Ответ этот, при всей его кажущейся бессмысленности, заключал в себе, как и многое в нашем отечестве, такую глубину народной философии, что Павел Иванович только крякнул и махнул рукою. Спорить с Селифаном было все одно, что спорить с самоваром: шипит, шипит, а толку никакого.

Между тем приключилось вот что.

На самом повороте, где дорога обходила старую, скособоченную часовенку (в ней, говорили, какой-то давний помещик зарыл серебро, а потом сам же это серебро и забыл, где зарыл — оттого и помер с тоски), — на самом этом повороте бричку вдруг тряхнуло, да так, что Петрушка слетел с облучка, а Чичиков ударился лбом о деревянную перекладину и увидел на мгновение все звезды, какие только бывают на небе летом, и еще две лишних, из тех, что бывают только в детских книжках.

— Тьфу! — сказал Чичиков.

И это было сказано с таким чувством, с таким, можно сказать, неподдельным душевным надрывом, что даже Селифан проснулся.

Оказалось, у колеса соскочила чека. Дело, в сущности, пустяковое; но всякий, кому случалось в России ломаться на дороге верстах в сорока от ближайшего жилья, поймет, что пустяковость дела никак не отменяет его роковой природы. Колесо лежало в пыли. Чека лежала где-то рядом, и найти ее было примерно так же легко, как иголку в стогу — да что там в стогу, в самом сене еще надо было разобраться, свое ли оно или соседское.

Петрушка чесал в затылке. Селифан чесал за ухом. Чичиков же не чесался — он стоял в стороне, заложив руки за спину, и созерцал... да нет, пялился на собственную бричку с тем выражением, с каким пожилой чиновник смотрит на полученное от начальства неприятное предписание: и не повиноваться нельзя, и повиноваться — никакой охоты.

— Селифан, — сказал он наконец тоном умеренного, но твердого недовольства, — я ведь тебе говорил.

— Говорили, — согласился Селифан.

— Я тебе говорил третьего дня в Тетюшах.

— Говорили, барин. Как же. И в Тетюшах говорили, и допреж того тоже говорили.

— Так почему же ты, шельмец, не починил?

Селифан задумался. Задумался он не оттого, что не знал ответа, а оттого, что ответ был такого свойства, который и сам собою подразумевался, и в то же время выговаривать его вслух было как-то неловко. Наконец он сказал:

— Дак ведь не сломалось же тогда, барин. На что чинить-то, ежели целое?

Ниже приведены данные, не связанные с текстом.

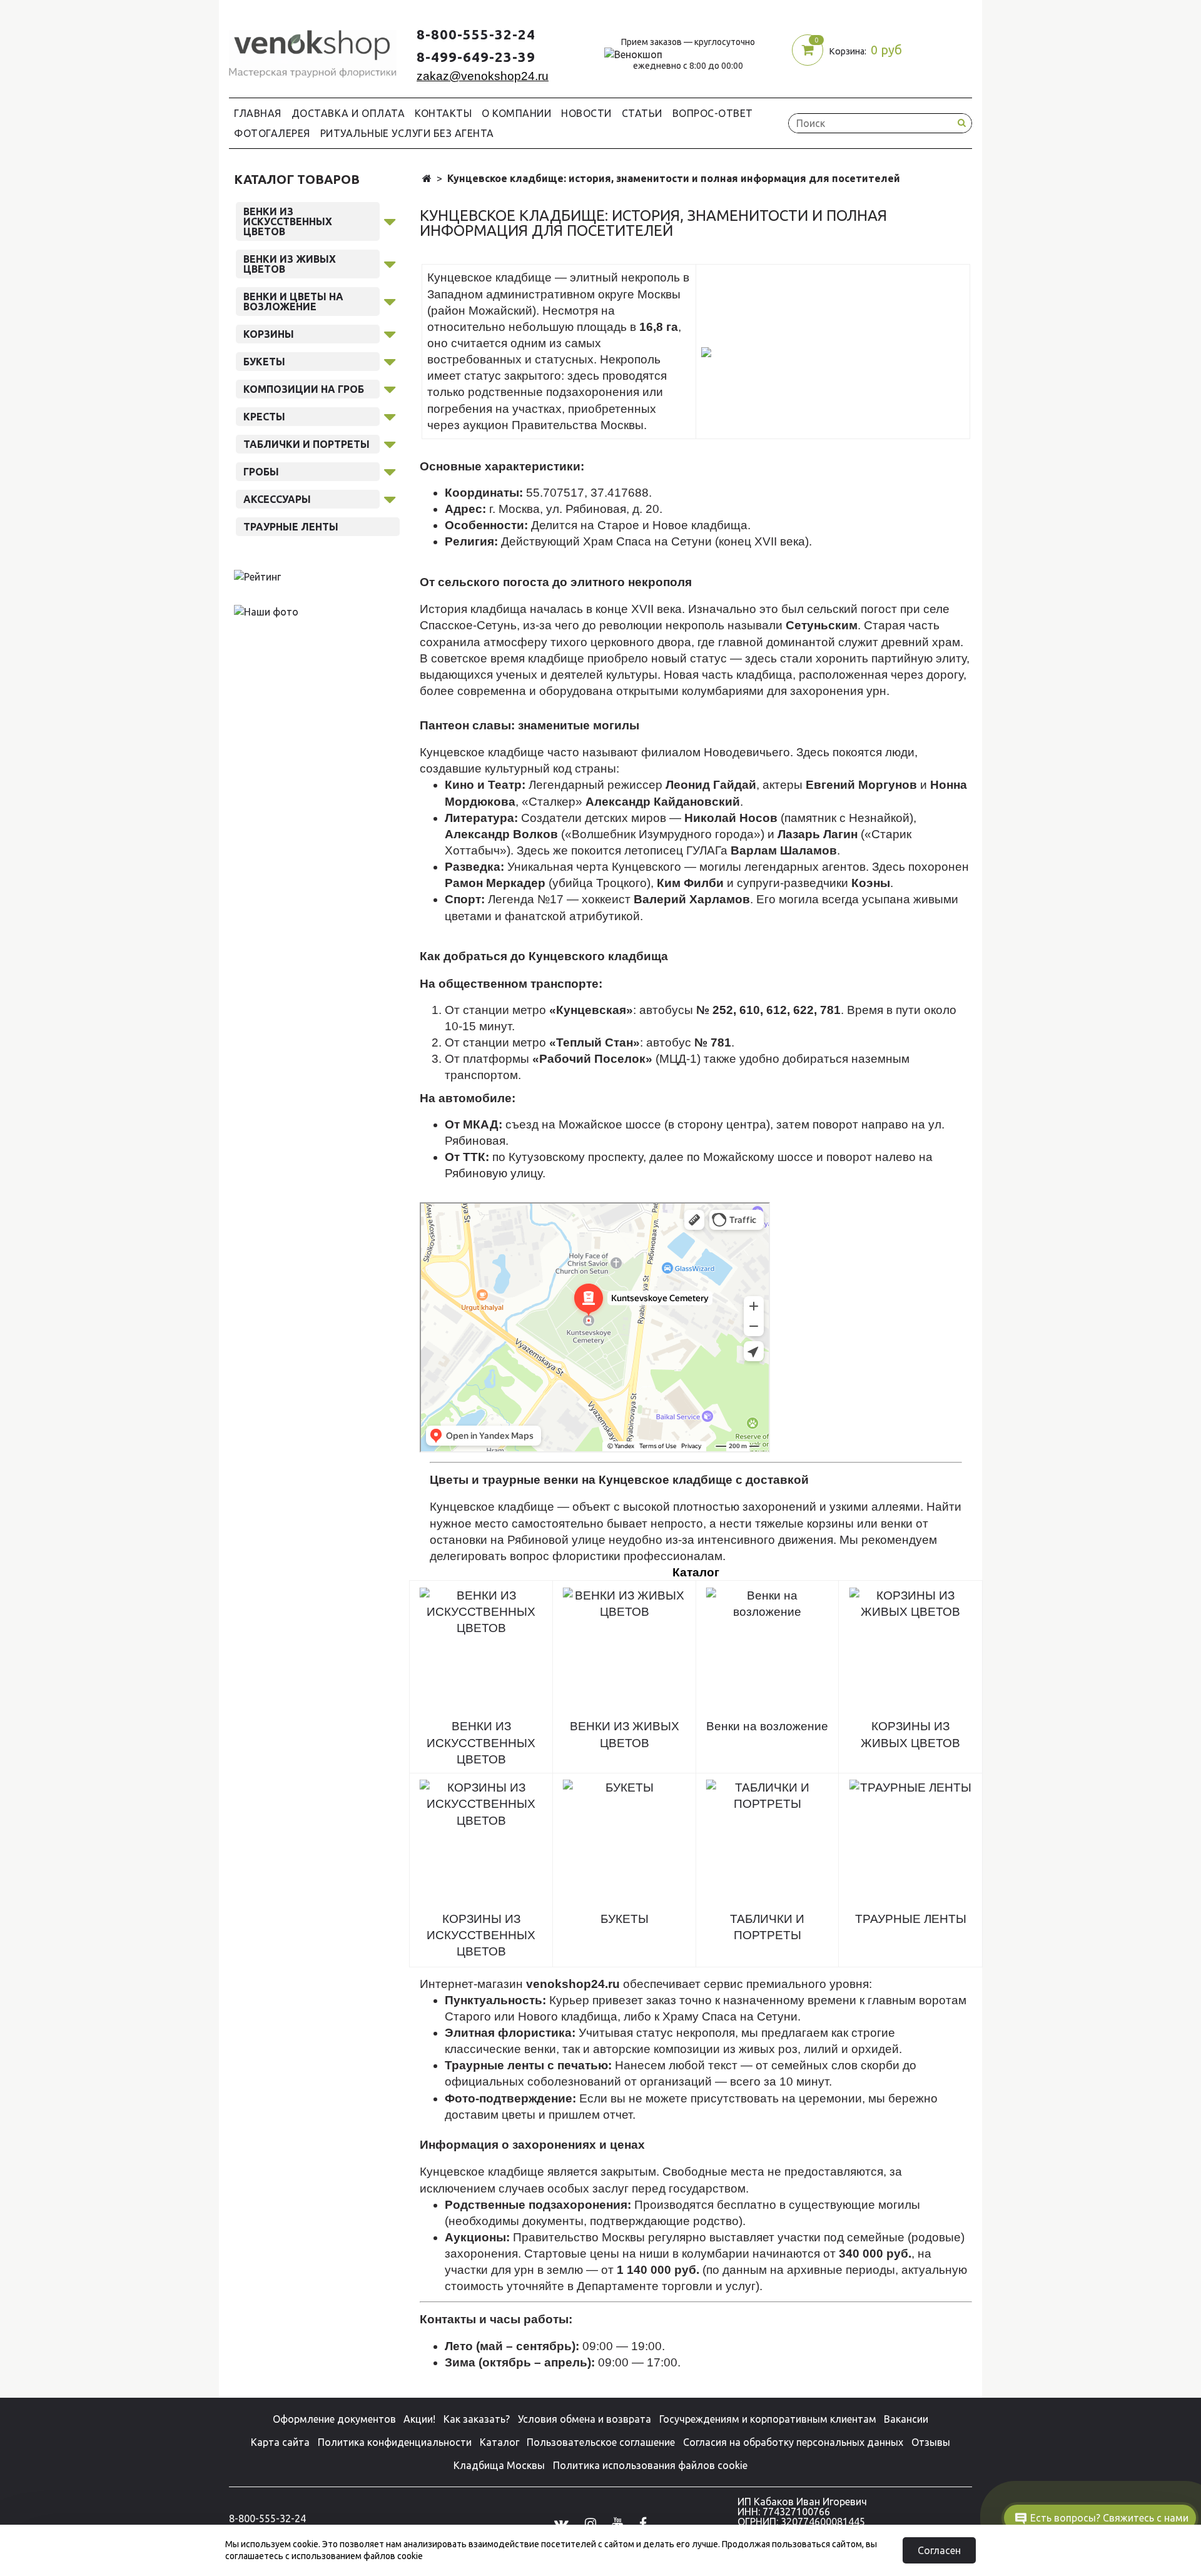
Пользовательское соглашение (601, 2442)
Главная (257, 113)
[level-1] (390, 220)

И в этом ответе тоже была та самая, особенная, ни с чем не сравнимая правда — правда мужицкая, кривая, как старая яблоня, и такая же живучая.

*

Тем временем по дороге, навстречу нашей бричке, ехал небольшой тарантасик, запряженный парою гнедых, — таких гнедых, какие бывают только у небогатых, но себя уважающих помещиков средней руки. В тарантасике сидел господин лет сорока, в картузе и сюртуке табачного цвета, с лицом, выражавшим одновременно умеренное любопытство и крайнюю готовность не вмешиваться ни во что, что его не касается.

Он остановил тарантас. Вышел. Подошел. Снял картуз — не для приветствия, а просто чтобы вытереть со лба пот, ибо день был жаркий до невозможности.

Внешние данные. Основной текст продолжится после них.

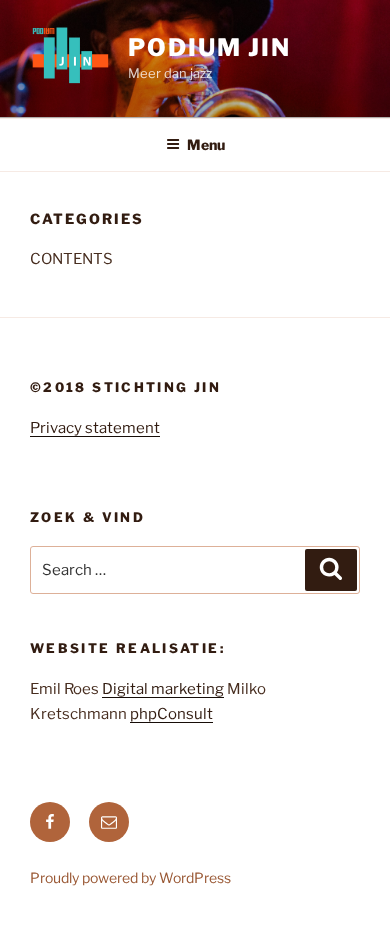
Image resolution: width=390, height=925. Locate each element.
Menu (206, 144)
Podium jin (209, 47)
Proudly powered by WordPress (130, 877)
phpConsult (171, 714)
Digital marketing (163, 689)
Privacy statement (95, 428)
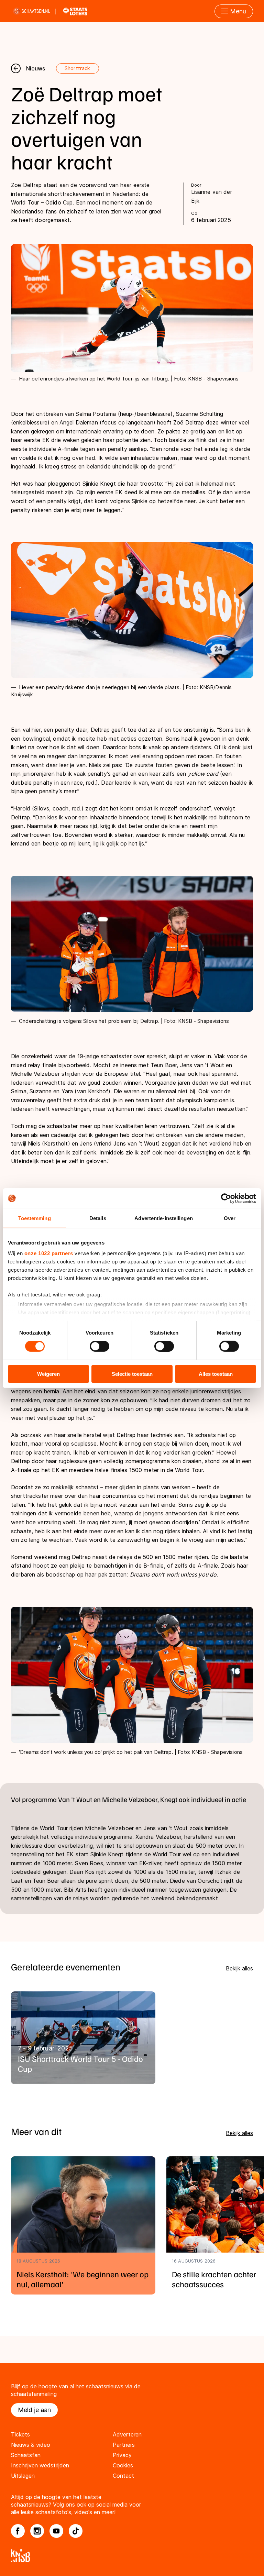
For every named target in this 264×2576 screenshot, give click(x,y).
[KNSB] (132, 2555)
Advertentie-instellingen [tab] (163, 1218)
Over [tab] (229, 1218)
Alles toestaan (216, 1374)
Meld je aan (34, 2409)
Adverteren (127, 2434)
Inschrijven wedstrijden (40, 2465)
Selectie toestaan (132, 1374)
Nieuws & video (30, 2444)
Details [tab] (97, 1218)
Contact (123, 2475)
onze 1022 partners (48, 1253)
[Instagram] (37, 2531)
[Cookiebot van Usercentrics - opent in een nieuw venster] (226, 1198)
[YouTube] (56, 2531)
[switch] (99, 1346)
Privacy (122, 2455)
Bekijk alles (239, 1968)
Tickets (20, 2434)
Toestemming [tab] (34, 1218)
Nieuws (35, 68)
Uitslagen (23, 2475)
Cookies (123, 2465)
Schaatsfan (26, 2455)
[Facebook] (18, 2531)
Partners (124, 2444)
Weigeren (48, 1374)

— Сломались? — спросил он деловито.

— Сломались, — отвечал Чичиков, и в одном этом слове заключалась вся его уязвленная дворянская гордость.

— Бывает, — заметил незнакомец философически. — У меня в прошлом годе ось пополам. Ехали в Арзамас, а доехали до канавы.

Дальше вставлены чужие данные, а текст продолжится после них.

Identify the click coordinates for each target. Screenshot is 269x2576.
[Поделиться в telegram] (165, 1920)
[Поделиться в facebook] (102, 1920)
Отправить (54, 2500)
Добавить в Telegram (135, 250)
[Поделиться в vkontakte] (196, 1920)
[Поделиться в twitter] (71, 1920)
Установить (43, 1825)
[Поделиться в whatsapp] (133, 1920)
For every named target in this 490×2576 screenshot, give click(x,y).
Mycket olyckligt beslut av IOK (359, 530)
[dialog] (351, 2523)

Они помолчали. В этом молчании было то особое русское взаимопонимание, какое возникает между двумя застрявшими на дороге людьми и какого не достичь никакими светскими разговорами в гостиной.

— Позвольте отрекомендоваться, — сказал наконец незнакомец, надевая обратно картуз. — Кифа Мокиевич. По здешним местам — небольшой, но все же помещик. А вы, я вижу, проезжающий?

— Чичиков. Павел Иванович. Коллежский советник в отставке.

Имя Чичикова было произнесено с той тщательной, отрепетированной небрежностью, с какою обыкновенно произносят имена, имеющие за собою историю, не вполне предназначенную для огласки. Но Кифа Мокиевич, по счастию, был не из тех, кто вдается в чужие истории; своих хватало.

— А не угодно ли вам, Павел Иванович, — предложил он, — пока мужички ваши с колесом возятся, заехать ко мне? Тут недалече, версты три. У меня и обед, и наливка тройная, и сын Мокий Кифович, который, правда, ничего путного не делает, но зато весьма приятно играет на флейте.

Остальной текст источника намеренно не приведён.